La potenza della centrale proposta (93 MW termici), infatti, implica grosso modo una fornitura annua di circa 170.000 tonnellate di sostanza secca, ovvero 270.000 tonnellate di legna vergine (umidità al 40%).
“In un ottica di micro impianti – dichiara Luzio Nelli, responsabile Agricoltura Legambiente Abruzzo – l’alimentazione di un impianto a biomasse dovrebbe provenire in parte da colture dedicate e in parte da residui forestali, rispettando i principi della filiera corta e, quindi, all’interno di un raggio di 70 km dall’impianto.
Dati alla mano, il territorio non è in grado di soddisfare i bisogni dell’impianto Powercrop, perché occorrerebbe almeno un areale di circa 80 mila ettari di bosco. Inoltre mancano gli accordi di filiera e nessun cenno viene fatto in riferimento al prezzo di remunerazione per gli agricoltori”. Dubbi anche sull’impiego di tutto il calore prodotto, in gran parte dedicato alla produzione di vapore per la turbina da 30 MW di generazione di elettricità e per il resto si parla di un “eventuale” utente industriale. “L’auspicio – dichiara Giuseppe Di Marco, presidente di Legambiente Abruzzo – è che si tenga conto di tutte le criticità emerse e si scongiuri la realizzazione di questo impianto. E’ evidente che ci troviamo di fronte al progetto di un impianto insostenibile per il nostro territorio.

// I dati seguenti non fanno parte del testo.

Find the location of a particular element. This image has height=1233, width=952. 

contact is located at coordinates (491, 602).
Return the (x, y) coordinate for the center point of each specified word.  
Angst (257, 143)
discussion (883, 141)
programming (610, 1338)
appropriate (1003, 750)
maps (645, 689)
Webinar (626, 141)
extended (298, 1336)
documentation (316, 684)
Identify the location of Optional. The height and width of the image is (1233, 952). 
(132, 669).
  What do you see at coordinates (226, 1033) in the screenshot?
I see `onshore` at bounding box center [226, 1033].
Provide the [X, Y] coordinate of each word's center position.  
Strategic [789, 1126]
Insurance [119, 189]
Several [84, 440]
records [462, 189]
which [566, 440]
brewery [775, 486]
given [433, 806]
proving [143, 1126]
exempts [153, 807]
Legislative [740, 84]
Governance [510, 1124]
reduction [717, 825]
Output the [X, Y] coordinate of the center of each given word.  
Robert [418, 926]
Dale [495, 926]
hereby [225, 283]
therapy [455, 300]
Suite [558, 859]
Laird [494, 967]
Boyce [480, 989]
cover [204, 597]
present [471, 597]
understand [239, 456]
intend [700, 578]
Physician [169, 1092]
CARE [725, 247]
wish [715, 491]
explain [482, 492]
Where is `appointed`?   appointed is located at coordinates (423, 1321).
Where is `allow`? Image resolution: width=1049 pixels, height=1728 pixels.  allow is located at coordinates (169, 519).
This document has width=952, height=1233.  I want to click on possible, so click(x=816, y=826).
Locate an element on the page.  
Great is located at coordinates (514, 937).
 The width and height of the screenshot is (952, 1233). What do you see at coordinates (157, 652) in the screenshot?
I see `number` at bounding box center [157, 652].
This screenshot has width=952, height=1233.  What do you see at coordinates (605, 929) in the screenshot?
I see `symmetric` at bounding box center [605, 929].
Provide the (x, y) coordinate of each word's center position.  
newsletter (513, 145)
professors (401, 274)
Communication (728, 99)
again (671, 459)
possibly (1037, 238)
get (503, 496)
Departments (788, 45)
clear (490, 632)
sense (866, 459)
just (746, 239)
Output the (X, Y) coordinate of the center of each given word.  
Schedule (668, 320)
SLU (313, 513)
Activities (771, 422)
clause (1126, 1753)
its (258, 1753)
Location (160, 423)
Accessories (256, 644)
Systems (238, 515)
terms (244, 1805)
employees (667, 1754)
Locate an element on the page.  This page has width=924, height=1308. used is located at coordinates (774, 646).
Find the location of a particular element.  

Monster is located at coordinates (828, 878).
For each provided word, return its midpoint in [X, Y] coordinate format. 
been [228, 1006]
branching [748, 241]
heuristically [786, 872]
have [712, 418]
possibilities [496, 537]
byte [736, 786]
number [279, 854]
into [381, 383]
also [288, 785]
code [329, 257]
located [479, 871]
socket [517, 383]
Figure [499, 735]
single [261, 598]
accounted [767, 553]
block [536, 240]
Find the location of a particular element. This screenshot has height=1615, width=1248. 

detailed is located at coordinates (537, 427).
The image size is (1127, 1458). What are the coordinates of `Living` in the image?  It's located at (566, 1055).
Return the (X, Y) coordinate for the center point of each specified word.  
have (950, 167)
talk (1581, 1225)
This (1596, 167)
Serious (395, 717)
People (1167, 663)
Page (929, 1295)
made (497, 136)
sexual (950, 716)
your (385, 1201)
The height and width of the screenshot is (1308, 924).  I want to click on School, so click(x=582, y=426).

La sua dimensione è tale da travolgere negativamente tutto il sistema agri-ecologico e l’agricoltura di qualità della valle del Fucino. Altresì, ribadiamo l’invito alla Regione Abruzzo sulla necessità di precisare i principi da adottare per valutare la sostenibilità di un impianto a biomasse e fermare gli interventi speculativi.
Centrali sono: la filiera corta, per evitare l’utilizzo di biomasse di provenienza estera e, comunque, esterna all’area territoriale di ubicazione degli impianti, senza garanzie di tracciabilità e di uso corretto del suolo; la piccola dimensione degli impianti, che deve essere tarata sulla disponibilità complessiva di biomassa locale, tenendo conto anche di altri impianti presenti o previsti nell’area interessata; gli standard di rendimento, in modo da favorire la cogenerazione, ossia la produzione sia di energia elettrica sia di calore, contribuendo a soddisfare i fabbisogni locali anche con calore da utilizzare per utenze industriali, attività o reti di teleriscaldamento degli edifici.”